• Instructions to follow
Count the lines below in which "opens" appears, then give that number by itself.

[[ Data extracts, beginning ]]

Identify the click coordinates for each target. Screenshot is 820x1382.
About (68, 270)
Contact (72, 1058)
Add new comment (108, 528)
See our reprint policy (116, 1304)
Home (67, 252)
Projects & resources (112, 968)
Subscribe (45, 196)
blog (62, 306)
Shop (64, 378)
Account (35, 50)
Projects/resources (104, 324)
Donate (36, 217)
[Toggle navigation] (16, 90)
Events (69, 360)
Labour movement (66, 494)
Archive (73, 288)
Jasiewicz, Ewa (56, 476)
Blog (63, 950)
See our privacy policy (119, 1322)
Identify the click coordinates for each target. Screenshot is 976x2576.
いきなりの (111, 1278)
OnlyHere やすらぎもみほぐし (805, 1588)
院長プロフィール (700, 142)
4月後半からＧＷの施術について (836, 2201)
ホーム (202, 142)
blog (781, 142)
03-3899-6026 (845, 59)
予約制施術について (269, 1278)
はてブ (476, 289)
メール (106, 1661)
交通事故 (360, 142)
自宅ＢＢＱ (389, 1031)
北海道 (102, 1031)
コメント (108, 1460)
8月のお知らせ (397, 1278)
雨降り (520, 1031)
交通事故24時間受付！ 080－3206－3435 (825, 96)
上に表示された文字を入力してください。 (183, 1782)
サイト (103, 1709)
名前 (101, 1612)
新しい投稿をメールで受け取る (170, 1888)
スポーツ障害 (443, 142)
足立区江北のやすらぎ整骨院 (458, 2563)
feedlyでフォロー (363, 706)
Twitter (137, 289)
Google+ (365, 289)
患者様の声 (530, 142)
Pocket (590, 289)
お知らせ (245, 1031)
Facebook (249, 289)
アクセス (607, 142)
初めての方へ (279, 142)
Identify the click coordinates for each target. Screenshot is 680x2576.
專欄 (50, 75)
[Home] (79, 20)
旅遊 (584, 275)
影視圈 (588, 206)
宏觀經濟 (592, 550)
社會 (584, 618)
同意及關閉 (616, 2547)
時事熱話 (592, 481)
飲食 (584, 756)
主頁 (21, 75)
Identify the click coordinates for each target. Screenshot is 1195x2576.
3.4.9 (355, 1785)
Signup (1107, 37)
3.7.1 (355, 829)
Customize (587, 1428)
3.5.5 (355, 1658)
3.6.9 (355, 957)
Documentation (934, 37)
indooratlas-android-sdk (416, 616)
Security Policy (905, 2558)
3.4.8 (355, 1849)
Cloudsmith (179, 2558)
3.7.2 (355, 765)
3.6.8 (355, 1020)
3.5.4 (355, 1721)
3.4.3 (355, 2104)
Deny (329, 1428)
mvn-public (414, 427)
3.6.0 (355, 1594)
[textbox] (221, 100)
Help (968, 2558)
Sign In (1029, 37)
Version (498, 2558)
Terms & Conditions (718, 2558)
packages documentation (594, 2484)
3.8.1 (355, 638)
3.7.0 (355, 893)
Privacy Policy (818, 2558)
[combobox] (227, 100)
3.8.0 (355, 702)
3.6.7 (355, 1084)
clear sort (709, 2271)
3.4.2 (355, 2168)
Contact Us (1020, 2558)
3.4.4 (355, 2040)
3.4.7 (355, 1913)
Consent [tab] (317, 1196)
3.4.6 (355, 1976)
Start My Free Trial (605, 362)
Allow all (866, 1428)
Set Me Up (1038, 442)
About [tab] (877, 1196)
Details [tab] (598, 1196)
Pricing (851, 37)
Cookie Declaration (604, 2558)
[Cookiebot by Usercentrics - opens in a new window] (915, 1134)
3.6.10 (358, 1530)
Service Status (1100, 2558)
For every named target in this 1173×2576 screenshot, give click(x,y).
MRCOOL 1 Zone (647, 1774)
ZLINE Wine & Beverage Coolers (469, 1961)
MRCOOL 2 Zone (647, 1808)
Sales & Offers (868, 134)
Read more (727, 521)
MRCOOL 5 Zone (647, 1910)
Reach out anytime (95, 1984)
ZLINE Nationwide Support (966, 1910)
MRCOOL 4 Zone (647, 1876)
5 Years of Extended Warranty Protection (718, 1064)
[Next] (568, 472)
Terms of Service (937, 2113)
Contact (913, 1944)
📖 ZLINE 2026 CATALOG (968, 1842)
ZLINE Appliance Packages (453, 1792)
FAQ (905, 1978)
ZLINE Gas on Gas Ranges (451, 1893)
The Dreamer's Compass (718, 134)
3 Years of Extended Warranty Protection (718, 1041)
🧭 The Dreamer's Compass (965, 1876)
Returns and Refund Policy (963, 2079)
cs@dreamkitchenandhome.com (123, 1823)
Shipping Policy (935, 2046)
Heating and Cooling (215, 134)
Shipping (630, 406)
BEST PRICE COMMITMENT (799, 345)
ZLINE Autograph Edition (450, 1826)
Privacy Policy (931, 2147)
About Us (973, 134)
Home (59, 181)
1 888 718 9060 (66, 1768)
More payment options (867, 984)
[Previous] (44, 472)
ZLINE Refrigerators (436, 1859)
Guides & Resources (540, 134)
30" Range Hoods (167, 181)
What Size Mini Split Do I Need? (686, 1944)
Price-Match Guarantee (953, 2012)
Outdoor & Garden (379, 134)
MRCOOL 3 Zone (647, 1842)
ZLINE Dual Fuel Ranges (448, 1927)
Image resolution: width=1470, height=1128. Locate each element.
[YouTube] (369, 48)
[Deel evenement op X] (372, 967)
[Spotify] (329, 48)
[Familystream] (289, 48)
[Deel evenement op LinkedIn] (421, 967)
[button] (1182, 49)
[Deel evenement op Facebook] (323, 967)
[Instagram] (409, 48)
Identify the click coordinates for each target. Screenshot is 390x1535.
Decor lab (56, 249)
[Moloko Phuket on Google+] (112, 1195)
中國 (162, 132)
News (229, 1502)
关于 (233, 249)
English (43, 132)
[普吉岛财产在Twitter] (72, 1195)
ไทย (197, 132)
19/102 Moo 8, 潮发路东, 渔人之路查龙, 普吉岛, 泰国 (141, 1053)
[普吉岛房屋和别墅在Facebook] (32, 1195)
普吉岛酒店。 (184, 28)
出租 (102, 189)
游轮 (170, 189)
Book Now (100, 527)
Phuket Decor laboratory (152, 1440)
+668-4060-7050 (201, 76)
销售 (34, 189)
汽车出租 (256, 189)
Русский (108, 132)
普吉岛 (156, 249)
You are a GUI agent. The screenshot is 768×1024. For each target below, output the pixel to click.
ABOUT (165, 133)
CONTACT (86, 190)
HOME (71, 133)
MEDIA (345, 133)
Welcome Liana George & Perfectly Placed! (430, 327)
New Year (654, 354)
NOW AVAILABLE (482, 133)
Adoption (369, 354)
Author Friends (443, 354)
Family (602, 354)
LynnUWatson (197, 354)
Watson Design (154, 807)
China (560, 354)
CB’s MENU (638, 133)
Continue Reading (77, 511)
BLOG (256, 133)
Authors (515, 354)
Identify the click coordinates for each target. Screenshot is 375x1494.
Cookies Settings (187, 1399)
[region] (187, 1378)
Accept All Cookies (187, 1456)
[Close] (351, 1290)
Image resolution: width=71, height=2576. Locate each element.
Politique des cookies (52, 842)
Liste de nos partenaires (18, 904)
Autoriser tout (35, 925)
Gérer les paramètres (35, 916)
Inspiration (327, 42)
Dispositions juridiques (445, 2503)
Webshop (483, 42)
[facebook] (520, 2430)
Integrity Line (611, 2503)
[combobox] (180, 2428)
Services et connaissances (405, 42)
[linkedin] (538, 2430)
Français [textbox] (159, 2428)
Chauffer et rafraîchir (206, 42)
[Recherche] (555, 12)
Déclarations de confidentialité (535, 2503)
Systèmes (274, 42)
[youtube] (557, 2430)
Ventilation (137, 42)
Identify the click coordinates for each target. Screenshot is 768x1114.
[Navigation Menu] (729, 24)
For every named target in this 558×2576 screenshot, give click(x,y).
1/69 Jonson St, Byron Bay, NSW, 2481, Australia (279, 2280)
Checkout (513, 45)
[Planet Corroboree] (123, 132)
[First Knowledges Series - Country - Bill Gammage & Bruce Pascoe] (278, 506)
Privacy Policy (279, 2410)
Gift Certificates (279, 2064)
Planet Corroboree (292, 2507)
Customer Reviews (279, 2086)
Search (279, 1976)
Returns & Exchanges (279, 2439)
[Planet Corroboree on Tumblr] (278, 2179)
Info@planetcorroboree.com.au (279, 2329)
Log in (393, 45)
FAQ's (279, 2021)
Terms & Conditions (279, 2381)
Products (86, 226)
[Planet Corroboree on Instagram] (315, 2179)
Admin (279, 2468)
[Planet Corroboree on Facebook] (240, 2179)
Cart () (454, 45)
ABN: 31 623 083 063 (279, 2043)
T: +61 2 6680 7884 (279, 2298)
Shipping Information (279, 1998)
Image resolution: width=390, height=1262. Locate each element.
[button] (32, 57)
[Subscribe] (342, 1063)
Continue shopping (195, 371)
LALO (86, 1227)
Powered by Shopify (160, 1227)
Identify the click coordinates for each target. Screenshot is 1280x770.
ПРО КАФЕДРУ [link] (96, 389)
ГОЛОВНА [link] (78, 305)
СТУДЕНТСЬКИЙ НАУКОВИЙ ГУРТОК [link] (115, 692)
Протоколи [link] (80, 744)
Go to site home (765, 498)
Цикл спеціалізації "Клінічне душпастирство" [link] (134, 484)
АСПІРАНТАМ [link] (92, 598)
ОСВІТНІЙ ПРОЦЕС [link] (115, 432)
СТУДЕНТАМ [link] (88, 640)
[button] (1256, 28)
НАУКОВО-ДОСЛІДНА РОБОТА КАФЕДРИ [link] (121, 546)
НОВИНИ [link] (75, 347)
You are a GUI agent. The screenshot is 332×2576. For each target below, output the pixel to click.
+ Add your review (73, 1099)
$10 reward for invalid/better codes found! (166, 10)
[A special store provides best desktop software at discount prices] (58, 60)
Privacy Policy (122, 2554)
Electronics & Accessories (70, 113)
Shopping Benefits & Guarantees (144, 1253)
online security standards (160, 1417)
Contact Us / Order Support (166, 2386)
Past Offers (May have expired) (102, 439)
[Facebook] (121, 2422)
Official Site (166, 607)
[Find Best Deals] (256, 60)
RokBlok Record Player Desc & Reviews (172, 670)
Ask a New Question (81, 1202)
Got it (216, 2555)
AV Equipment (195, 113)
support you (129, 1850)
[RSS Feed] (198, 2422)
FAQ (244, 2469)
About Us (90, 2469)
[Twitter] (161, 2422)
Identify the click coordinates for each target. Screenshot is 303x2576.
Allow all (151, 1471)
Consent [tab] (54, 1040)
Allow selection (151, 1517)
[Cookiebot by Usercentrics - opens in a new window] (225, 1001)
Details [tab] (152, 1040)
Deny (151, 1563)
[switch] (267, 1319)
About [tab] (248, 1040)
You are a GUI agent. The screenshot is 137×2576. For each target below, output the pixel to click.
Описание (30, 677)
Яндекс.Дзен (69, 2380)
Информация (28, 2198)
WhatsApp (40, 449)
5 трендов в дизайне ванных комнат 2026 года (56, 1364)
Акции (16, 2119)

[[ Data extracts, end ]]

• Result of the task
2